Requirements:
Reproduce every one of the entries below, substituting "desktop automation agent" for each occurrence of "computer-use agent" and leaving all other text unchanged.

───── Provided records

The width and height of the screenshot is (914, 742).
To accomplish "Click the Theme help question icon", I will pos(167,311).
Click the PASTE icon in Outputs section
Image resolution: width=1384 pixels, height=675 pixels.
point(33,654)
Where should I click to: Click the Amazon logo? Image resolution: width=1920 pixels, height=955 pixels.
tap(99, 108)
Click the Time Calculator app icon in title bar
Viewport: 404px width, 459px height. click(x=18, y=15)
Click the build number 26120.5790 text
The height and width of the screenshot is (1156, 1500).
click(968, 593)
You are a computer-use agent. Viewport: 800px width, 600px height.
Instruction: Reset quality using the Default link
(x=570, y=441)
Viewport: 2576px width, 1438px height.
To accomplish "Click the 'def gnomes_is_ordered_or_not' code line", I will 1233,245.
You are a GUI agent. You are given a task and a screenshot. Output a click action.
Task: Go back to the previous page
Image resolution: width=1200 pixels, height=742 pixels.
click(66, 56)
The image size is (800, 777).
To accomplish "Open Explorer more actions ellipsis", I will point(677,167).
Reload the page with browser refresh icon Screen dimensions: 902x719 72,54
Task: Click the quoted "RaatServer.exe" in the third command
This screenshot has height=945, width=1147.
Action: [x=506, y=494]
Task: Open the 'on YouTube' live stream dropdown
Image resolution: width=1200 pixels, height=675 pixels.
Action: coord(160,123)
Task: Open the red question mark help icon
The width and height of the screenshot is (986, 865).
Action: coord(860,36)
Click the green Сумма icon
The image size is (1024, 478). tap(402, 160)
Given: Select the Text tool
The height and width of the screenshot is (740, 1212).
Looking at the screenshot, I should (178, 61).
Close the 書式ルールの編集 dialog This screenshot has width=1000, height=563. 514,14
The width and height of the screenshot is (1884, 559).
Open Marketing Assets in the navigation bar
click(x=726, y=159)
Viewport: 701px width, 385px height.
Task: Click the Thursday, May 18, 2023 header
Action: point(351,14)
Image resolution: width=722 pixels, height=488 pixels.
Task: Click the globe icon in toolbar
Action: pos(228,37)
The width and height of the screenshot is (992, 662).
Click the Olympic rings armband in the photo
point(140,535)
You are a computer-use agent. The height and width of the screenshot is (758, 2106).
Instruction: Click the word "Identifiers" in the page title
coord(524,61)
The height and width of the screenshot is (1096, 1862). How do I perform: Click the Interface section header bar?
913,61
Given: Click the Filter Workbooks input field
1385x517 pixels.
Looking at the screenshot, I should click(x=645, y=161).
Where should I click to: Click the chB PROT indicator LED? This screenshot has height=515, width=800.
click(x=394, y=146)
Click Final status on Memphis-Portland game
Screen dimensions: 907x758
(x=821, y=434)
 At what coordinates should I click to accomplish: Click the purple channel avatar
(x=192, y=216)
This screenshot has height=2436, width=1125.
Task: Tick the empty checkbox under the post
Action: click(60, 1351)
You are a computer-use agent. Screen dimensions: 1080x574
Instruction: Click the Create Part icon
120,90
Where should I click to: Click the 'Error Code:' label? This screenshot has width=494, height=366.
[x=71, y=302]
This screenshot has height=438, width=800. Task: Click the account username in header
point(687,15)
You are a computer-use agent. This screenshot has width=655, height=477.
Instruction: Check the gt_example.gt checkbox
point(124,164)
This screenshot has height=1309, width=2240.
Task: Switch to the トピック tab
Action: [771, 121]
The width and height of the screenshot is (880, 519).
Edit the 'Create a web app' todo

──────────

Response:
The width and height of the screenshot is (914, 742).
To accomplish "Click the Theme help question icon", I will pos(167,311).
Click the PASTE icon in Outputs section
Image resolution: width=1384 pixels, height=675 pixels.
point(33,654)
Where should I click to: Click the Amazon logo? Image resolution: width=1920 pixels, height=955 pixels.
tap(99, 108)
Click the Time Calculator app icon in title bar
Viewport: 404px width, 459px height. click(x=18, y=15)
Click the build number 26120.5790 text
The height and width of the screenshot is (1156, 1500).
click(968, 593)
You are a desktop automation agent. Viewport: 800px width, 600px height.
Instruction: Reset quality using the Default link
(x=570, y=441)
Viewport: 2576px width, 1438px height.
To accomplish "Click the 'def gnomes_is_ordered_or_not' code line", I will 1233,245.
You are a GUI agent. You are given a task and a screenshot. Output a click action.
Task: Go back to the previous page
Image resolution: width=1200 pixels, height=742 pixels.
click(66, 56)
The image size is (800, 777).
To accomplish "Open Explorer more actions ellipsis", I will point(677,167).
Reload the page with browser refresh icon Screen dimensions: 902x719 72,54
Task: Click the quoted "RaatServer.exe" in the third command
This screenshot has height=945, width=1147.
Action: [x=506, y=494]
Task: Open the 'on YouTube' live stream dropdown
Image resolution: width=1200 pixels, height=675 pixels.
Action: coord(160,123)
Task: Open the red question mark help icon
The width and height of the screenshot is (986, 865).
Action: coord(860,36)
Click the green Сумма icon
The image size is (1024, 478). tap(402, 160)
Given: Select the Text tool
The height and width of the screenshot is (740, 1212).
Looking at the screenshot, I should (178, 61).
Close the 書式ルールの編集 dialog This screenshot has width=1000, height=563. 514,14
The width and height of the screenshot is (1884, 559).
Open Marketing Assets in the navigation bar
click(x=726, y=159)
Viewport: 701px width, 385px height.
Task: Click the Thursday, May 18, 2023 header
Action: point(351,14)
Image resolution: width=722 pixels, height=488 pixels.
Task: Click the globe icon in toolbar
Action: pos(228,37)
The width and height of the screenshot is (992, 662).
Click the Olympic rings armband in the photo
point(140,535)
You are a desktop automation agent. The height and width of the screenshot is (758, 2106).
Instruction: Click the word "Identifiers" in the page title
coord(524,61)
The height and width of the screenshot is (1096, 1862). How do I perform: Click the Interface section header bar?
913,61
Given: Click the Filter Workbooks input field
1385x517 pixels.
Looking at the screenshot, I should click(x=645, y=161).
Where should I click to: Click the chB PROT indicator LED? This screenshot has height=515, width=800.
click(x=394, y=146)
Click Final status on Memphis-Portland game
Screen dimensions: 907x758
(x=821, y=434)
 At what coordinates should I click to accomplish: Click the purple channel avatar
(x=192, y=216)
This screenshot has height=2436, width=1125.
Task: Tick the empty checkbox under the post
Action: click(60, 1351)
You are a desktop automation agent. Screen dimensions: 1080x574
Instruction: Click the Create Part icon
120,90
Where should I click to: Click the 'Error Code:' label? This screenshot has width=494, height=366.
[x=71, y=302]
This screenshot has height=438, width=800. Task: Click the account username in header
point(687,15)
You are a desktop automation agent. This screenshot has width=655, height=477.
Instruction: Check the gt_example.gt checkbox
point(124,164)
This screenshot has height=1309, width=2240.
Task: Switch to the トピック tab
Action: [771, 121]
The width and height of the screenshot is (880, 519).
Edit the 'Create a web app' todo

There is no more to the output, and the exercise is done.